Pembahasan isu lingkungan pada debat calon dirasa sangat penting. Dengan begitu, publik akan menakar, sejauh mana calon pemimpin mereka memiliki kapasitas mumpuni dan kepedulian dalam perbaikan lingkungan.
Dorongan ini sejalan dengan hasil sebuah survei yang menghendaki adanya upaya lebih serius dari para pemimpin ketika menangani berbagai persoalan. Di antaranya di sektor kesehatan, lingkungan, serta dampak perubahan iklim.

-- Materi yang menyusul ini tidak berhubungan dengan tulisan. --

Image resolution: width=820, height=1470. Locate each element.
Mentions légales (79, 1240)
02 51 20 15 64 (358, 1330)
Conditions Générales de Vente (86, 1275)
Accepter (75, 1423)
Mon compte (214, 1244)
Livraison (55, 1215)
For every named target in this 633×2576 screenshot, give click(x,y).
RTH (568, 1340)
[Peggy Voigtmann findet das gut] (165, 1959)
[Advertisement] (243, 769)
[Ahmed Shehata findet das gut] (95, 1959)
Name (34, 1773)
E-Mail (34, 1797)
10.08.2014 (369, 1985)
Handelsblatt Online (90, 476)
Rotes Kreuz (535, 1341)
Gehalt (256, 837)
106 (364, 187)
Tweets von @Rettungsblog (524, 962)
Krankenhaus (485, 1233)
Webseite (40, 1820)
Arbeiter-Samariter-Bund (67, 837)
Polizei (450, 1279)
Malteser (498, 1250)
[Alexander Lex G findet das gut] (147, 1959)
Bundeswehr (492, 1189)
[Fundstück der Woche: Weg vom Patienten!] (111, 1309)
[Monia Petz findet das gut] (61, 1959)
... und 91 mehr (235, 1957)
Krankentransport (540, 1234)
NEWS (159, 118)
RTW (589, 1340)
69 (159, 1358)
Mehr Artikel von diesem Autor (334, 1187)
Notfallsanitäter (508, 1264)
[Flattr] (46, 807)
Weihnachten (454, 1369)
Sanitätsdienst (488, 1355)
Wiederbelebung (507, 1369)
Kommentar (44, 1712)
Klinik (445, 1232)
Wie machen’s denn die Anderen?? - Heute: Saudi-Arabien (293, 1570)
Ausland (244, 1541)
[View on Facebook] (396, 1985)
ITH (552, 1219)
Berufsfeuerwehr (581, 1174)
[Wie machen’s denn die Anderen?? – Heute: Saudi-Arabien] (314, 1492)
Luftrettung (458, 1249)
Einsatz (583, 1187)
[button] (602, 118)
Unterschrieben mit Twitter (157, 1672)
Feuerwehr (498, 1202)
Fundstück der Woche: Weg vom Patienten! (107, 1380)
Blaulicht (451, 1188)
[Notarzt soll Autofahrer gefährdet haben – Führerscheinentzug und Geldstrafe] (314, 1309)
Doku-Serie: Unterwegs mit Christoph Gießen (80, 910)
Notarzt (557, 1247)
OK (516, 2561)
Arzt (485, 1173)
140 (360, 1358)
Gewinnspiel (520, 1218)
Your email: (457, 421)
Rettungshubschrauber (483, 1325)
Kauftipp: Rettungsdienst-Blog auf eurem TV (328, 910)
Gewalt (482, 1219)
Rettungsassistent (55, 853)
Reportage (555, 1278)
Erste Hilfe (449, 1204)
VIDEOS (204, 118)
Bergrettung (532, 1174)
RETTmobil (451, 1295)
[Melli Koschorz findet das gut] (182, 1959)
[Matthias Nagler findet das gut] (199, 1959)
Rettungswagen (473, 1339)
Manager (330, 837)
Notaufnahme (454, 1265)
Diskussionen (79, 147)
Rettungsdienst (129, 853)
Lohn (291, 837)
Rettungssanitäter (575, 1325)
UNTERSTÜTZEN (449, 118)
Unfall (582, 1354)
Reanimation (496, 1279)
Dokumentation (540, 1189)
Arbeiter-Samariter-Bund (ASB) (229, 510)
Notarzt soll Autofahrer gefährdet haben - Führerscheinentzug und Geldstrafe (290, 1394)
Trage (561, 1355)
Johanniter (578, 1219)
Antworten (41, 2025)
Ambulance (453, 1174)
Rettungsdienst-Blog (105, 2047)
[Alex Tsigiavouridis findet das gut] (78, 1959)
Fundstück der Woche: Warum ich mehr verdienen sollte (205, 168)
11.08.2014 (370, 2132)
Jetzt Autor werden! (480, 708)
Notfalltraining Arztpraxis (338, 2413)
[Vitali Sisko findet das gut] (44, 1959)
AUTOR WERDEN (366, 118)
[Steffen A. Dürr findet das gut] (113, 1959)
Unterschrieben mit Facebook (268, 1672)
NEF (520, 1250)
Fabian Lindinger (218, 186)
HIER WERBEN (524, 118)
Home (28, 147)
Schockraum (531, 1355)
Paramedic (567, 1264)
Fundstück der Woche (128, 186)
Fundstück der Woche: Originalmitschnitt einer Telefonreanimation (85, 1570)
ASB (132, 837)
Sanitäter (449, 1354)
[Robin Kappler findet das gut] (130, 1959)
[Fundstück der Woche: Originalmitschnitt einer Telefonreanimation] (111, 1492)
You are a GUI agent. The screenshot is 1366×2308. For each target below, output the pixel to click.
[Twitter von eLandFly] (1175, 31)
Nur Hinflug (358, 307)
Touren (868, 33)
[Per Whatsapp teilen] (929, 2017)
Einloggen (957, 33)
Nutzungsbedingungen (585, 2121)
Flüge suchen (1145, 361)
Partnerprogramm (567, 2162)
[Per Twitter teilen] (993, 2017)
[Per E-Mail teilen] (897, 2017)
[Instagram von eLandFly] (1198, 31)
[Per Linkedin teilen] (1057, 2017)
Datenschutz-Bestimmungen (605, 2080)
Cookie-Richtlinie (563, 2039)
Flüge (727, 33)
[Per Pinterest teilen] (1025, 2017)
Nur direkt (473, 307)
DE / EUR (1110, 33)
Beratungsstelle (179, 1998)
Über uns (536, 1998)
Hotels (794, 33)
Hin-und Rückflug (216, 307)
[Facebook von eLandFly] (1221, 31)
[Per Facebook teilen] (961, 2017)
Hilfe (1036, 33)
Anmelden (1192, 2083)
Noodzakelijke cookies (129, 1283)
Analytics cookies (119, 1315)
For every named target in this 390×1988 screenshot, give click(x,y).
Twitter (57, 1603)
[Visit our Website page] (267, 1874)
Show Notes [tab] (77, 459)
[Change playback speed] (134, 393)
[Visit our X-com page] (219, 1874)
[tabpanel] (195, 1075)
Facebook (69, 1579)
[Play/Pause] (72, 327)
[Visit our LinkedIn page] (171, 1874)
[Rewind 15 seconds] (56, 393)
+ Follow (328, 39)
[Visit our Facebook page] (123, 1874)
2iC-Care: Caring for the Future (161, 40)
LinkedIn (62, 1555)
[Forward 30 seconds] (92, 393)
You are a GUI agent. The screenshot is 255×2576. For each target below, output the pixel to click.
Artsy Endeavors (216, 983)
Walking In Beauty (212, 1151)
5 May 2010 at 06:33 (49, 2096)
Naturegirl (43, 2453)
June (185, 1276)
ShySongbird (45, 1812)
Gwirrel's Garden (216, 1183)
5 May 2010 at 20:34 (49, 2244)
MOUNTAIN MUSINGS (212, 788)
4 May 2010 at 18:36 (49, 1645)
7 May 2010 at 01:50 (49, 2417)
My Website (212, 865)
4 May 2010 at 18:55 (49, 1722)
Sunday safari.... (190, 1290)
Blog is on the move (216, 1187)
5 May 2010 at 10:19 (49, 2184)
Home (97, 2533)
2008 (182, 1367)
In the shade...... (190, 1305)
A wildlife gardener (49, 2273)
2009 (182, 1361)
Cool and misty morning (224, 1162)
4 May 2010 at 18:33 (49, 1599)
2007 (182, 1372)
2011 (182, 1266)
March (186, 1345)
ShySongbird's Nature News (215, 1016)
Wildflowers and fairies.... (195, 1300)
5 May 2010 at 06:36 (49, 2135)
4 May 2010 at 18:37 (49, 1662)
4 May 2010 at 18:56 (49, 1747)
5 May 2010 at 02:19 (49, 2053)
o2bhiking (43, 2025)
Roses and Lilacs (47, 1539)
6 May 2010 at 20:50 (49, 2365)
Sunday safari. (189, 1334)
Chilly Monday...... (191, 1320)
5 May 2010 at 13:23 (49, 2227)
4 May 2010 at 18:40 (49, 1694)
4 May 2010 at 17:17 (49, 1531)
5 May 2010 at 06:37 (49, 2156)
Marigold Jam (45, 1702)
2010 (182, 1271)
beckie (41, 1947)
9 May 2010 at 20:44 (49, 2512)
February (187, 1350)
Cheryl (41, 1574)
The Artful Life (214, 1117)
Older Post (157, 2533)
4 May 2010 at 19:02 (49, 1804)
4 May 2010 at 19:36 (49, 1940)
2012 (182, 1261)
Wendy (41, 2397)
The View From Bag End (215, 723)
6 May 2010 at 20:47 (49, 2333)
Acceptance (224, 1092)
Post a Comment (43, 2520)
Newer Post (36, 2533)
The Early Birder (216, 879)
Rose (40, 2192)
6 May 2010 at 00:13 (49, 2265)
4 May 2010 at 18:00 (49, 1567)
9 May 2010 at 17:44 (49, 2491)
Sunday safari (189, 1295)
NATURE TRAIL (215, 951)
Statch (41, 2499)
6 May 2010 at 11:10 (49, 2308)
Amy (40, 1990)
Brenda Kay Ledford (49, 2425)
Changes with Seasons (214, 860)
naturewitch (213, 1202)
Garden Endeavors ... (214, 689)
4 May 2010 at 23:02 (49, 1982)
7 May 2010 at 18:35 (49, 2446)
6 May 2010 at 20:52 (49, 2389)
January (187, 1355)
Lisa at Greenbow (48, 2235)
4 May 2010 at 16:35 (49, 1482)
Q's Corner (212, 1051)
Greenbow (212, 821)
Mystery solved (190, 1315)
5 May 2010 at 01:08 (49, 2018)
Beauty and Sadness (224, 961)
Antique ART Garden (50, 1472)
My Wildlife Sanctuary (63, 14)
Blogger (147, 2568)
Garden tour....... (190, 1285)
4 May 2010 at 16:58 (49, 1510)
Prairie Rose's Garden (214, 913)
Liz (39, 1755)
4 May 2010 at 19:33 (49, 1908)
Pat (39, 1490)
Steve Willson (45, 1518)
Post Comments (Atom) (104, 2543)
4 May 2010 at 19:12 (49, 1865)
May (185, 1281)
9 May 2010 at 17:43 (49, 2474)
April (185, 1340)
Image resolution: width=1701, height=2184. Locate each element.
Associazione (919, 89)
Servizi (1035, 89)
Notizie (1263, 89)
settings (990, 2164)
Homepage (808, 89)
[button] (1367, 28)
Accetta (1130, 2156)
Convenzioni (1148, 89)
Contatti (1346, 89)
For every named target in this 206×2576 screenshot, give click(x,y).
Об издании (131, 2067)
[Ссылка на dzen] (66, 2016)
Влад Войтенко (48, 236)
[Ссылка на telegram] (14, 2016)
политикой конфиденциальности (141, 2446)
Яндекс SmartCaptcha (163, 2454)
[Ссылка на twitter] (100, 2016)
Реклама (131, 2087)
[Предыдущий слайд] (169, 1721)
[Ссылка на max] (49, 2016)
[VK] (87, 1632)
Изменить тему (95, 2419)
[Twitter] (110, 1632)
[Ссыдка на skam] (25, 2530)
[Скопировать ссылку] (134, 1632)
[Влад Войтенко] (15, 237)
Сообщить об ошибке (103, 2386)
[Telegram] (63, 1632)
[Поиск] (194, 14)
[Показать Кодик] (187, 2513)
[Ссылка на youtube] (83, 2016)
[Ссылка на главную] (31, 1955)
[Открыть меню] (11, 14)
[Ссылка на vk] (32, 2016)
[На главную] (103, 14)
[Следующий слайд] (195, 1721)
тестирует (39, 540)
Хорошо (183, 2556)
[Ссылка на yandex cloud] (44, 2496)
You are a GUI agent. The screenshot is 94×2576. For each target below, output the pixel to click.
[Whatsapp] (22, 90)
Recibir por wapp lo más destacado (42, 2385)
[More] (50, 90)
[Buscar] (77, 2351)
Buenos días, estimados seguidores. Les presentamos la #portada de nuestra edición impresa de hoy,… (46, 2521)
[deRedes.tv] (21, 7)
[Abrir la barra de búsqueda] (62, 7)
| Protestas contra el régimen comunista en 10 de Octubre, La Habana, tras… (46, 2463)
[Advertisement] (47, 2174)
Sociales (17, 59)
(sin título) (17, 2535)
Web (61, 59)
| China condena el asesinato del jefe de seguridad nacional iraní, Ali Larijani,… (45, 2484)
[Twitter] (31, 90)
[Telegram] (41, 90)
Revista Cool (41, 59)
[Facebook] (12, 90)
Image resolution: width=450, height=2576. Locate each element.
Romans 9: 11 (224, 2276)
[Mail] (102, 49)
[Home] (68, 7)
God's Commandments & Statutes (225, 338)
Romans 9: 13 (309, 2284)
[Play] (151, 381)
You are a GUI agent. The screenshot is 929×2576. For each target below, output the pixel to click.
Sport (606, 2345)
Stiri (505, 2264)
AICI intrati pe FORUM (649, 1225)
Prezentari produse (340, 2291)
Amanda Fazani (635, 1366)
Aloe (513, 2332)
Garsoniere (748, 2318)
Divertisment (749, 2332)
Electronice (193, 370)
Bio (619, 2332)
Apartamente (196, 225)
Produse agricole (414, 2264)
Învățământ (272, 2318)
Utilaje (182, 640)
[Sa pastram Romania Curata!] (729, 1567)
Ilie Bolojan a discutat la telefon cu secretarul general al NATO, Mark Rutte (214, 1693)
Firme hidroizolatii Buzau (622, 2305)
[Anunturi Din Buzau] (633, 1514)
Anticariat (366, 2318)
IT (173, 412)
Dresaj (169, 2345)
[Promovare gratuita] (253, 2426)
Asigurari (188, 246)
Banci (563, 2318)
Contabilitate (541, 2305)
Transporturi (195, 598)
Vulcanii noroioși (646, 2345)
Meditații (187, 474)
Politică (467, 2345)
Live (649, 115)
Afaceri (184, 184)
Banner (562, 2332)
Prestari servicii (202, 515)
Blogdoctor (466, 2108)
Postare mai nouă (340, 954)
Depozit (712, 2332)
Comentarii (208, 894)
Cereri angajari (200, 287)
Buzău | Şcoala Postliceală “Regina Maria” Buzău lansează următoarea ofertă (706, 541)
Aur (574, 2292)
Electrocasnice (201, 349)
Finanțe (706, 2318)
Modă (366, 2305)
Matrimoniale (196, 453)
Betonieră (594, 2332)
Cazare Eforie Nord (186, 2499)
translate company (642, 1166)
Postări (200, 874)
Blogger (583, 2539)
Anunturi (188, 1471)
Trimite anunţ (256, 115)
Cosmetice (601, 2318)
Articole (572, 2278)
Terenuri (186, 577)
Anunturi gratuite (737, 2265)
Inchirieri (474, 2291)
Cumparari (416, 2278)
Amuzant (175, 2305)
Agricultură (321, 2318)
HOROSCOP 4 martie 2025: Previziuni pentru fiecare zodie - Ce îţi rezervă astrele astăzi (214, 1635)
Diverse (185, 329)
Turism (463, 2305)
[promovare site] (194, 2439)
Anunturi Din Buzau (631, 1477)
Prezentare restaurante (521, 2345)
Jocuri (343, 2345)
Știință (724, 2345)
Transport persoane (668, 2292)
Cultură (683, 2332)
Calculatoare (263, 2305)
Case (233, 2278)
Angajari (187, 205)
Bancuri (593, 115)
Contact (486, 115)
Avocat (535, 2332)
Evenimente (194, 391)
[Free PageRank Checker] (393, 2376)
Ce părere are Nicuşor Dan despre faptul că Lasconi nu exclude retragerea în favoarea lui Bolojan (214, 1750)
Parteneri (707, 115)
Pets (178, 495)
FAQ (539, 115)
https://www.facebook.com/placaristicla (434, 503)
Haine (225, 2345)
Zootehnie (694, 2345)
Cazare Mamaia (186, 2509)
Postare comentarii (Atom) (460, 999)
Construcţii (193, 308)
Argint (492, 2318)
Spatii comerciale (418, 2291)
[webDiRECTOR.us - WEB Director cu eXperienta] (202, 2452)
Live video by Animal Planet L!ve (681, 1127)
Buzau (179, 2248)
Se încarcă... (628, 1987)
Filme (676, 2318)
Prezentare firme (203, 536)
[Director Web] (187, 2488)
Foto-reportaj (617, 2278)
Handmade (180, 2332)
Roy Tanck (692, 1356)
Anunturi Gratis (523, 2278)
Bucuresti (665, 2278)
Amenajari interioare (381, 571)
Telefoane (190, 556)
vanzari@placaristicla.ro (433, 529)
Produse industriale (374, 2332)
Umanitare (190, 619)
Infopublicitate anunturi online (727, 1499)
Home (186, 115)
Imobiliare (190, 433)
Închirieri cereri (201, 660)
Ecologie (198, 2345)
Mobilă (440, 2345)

Ketua KPU Jawa Timur, Khoirul Anam sepakat dengan pernyataan Joni. Ia menjamin isu lingkungan akan masuk dalam materi debat para calon.
“Hanya kisi-kisinya seperti apa, itu bukan domain kami. Ada para ahli yang menyusunnya,” jelas Anam.
Sebelumnya, KPU juga telah menerbitkan Peraturan KPU Nomor 15 Tahun 2023 tentang Kampanye Pemilu. Di dalamnya mengatur soal larangan bagi para calon untuk menempelkan alat peraga kampanye di pepohonan.
Komisioner Bawaslu Jawa Timur, Nur Elya Anggraini tak mengelak, persoalan lingkungan belum begitu mendapat ruang dalam penyelenggaraan pemilu. Contoh paling sederhana adalah sampah dari alat peraga atau bahan kampanye.
“Saya pernah melakukan hitung-hitungan kasar soal alat peraga kampanye (APK) atau bahan kampanye (BK) ini. Jumlahnya jutaan. Dan itu siapa bertanggung jawab membersihkannya, kami juga tidak tahu,’ kata Ely.
Selama ini, lanjut Ely, upaya pembersihan biasa dilakukan dengan melibatkan Satpol PP di lapangan. Akan tetapi, Bawaslu tidak mengetahui bagaimana penanganan serta pengolahan sampah-sampah itu.
Pasal 2 Peraturan Bawaslu Nomor 5 Tahun 2022 sebenarnya telah mengatur agar kegiatan pengawasan dilakukan berbasis ramah lingkungan. Akan tetapi, sejauh ini aturan teknis pelaksanaan pasal tersebut belum diterbitkan.
“Ini yang sedang kami dorong supaya ada instrumen berkaitan dengan sistem pengendalian logistik untuk peserta pemilu. Semoga saja bisa segera diterbitkan,” kata Ely.